What is the number of lines below that contain the word "Πολιτική"? Give only that number.
* * * * *
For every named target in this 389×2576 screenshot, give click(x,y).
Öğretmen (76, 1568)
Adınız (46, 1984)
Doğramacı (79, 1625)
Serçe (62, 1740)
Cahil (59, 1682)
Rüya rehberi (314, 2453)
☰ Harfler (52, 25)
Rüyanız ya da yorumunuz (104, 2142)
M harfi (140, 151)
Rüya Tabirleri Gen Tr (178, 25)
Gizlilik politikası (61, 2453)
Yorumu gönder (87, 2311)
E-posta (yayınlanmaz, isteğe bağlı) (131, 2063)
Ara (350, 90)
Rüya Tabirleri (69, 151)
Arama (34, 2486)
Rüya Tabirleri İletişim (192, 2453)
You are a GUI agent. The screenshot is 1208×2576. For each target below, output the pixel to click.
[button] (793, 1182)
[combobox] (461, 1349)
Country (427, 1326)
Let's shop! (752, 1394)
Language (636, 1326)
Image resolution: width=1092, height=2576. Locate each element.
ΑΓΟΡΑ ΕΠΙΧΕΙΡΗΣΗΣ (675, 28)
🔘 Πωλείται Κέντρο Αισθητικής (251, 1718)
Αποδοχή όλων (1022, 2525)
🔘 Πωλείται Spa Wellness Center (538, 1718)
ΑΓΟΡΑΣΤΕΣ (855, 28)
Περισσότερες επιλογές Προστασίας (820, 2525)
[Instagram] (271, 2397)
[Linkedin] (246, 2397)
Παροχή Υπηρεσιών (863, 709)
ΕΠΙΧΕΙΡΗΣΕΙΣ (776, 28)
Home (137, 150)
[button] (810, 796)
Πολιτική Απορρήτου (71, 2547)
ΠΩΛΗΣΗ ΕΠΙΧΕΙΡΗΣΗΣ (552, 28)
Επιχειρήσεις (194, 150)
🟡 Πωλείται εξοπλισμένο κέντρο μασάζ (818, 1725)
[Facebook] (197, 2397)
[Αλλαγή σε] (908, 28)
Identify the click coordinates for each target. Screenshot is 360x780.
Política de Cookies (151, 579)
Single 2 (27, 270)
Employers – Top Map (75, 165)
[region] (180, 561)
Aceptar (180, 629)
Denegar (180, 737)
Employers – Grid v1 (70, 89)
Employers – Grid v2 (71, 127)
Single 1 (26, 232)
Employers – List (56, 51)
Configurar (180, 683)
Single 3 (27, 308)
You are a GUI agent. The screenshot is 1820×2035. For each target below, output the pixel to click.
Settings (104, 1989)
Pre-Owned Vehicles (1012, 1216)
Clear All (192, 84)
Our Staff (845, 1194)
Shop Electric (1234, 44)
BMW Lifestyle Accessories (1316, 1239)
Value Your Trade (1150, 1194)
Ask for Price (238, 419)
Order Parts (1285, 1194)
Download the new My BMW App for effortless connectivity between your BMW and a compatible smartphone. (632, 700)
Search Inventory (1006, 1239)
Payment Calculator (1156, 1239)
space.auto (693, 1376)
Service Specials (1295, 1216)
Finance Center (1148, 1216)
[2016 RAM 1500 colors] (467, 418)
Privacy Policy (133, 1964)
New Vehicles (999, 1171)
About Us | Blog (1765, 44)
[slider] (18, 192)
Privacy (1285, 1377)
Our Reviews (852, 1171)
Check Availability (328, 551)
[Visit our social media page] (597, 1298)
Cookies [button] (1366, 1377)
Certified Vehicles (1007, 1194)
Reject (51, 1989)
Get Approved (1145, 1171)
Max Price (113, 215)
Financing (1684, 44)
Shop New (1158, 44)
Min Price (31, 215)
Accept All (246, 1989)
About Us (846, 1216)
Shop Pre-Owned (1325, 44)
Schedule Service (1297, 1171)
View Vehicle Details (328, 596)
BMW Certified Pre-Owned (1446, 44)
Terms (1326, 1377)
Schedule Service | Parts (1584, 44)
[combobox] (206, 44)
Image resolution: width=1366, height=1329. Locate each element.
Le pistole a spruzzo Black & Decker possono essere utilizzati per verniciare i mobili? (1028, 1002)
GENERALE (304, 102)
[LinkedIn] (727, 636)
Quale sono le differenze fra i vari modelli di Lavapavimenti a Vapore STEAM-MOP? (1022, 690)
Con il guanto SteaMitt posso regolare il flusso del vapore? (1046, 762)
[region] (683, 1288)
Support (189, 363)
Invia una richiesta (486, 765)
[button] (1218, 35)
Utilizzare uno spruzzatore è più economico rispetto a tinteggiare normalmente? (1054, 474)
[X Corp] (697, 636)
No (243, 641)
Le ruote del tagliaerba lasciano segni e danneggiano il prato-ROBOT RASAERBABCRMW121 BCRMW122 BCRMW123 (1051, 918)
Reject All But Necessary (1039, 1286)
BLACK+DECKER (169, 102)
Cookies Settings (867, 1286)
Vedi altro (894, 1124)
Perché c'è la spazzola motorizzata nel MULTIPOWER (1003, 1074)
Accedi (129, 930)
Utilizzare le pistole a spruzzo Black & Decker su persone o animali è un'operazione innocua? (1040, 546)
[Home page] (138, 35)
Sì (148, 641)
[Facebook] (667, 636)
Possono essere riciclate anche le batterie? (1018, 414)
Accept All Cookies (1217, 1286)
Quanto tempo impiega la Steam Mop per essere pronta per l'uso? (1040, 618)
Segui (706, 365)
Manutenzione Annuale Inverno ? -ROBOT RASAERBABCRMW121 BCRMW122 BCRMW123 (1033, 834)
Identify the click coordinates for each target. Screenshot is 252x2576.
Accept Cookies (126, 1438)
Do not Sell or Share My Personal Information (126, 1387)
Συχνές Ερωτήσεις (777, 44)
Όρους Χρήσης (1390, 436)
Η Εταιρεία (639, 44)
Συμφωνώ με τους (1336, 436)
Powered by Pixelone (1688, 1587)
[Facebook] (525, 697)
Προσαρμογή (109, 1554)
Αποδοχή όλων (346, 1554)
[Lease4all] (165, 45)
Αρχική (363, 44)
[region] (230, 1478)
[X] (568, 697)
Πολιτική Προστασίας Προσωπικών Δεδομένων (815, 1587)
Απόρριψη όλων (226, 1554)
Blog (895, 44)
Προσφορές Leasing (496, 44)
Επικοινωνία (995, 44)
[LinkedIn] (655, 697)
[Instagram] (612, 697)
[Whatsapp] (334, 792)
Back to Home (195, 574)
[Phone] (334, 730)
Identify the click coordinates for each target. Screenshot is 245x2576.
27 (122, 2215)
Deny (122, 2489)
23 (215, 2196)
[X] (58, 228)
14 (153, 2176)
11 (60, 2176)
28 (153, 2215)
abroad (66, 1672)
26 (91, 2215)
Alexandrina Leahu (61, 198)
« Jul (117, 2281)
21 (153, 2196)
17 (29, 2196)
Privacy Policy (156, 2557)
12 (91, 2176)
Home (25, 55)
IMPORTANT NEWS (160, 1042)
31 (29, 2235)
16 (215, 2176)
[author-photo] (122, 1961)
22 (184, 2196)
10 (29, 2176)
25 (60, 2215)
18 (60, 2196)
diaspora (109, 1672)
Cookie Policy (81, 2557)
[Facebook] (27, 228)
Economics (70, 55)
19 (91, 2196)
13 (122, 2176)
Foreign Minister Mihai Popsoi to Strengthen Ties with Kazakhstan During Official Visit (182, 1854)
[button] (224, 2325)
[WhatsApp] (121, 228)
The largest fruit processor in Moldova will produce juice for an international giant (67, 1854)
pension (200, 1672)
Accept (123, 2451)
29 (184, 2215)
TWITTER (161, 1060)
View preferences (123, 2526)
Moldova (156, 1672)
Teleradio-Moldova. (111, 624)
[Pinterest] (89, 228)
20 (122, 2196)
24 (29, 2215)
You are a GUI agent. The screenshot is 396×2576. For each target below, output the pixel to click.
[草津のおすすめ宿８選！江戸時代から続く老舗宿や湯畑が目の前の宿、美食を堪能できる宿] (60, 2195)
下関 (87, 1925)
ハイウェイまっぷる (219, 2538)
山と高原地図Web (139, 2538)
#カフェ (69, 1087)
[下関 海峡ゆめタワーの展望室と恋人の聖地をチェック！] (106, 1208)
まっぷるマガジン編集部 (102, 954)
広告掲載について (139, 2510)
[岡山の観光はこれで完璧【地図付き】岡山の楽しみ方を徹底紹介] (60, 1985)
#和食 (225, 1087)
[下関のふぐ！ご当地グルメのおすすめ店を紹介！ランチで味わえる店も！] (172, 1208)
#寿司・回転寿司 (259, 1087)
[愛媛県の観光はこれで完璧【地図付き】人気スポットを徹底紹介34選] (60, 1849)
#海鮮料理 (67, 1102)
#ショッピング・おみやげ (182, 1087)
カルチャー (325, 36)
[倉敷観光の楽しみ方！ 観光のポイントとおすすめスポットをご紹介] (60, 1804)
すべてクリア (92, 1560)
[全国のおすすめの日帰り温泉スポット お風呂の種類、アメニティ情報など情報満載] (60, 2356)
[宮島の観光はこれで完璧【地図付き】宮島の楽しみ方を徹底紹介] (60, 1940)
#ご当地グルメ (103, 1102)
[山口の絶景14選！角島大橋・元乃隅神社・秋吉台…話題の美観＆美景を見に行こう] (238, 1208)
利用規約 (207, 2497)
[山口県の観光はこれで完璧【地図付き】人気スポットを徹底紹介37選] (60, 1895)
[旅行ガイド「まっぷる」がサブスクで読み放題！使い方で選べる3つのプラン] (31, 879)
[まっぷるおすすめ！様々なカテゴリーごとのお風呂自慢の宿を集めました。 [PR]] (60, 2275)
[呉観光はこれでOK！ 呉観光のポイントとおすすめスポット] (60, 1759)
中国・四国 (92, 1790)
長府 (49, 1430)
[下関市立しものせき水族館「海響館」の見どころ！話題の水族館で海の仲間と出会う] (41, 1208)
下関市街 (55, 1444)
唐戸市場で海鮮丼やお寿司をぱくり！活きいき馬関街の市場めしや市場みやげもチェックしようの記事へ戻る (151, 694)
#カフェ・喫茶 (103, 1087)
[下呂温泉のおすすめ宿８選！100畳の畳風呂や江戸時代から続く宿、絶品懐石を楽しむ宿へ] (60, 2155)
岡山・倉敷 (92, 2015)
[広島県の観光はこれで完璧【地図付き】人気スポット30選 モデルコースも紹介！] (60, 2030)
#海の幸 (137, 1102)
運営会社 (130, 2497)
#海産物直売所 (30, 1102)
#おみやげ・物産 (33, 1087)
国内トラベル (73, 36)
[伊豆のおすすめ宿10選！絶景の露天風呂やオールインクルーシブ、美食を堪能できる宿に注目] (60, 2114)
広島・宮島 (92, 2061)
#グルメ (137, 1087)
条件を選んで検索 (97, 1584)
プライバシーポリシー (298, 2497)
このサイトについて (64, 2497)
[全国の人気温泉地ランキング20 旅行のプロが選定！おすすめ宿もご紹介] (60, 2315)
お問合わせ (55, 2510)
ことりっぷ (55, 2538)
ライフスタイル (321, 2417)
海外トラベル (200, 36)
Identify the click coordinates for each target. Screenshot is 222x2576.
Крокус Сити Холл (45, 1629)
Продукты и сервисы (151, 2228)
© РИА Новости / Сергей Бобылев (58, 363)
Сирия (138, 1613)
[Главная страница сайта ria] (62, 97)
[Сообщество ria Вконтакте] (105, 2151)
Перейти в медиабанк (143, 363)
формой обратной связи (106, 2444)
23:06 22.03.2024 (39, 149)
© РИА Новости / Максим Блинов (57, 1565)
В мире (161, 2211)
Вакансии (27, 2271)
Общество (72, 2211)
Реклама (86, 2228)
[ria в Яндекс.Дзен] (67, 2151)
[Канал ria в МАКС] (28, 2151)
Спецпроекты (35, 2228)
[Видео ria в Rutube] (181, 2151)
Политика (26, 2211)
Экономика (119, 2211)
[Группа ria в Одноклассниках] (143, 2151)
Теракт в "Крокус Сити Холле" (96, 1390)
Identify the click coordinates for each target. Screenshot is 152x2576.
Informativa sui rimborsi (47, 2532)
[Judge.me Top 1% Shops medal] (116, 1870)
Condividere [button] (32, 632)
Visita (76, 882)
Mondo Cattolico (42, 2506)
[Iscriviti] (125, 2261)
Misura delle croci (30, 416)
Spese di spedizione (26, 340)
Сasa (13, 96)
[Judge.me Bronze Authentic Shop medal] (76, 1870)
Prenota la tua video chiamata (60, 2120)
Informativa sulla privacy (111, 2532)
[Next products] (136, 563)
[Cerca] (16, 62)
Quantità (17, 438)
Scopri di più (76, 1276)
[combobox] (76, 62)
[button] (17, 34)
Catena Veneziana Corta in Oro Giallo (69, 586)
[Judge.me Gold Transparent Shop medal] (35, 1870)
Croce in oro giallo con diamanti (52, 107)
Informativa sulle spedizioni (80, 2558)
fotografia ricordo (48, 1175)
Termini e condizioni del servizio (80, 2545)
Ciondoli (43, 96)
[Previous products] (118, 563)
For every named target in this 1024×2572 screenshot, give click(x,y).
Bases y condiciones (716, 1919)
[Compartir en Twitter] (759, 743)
* * * * *
• **Solution to this task**:
2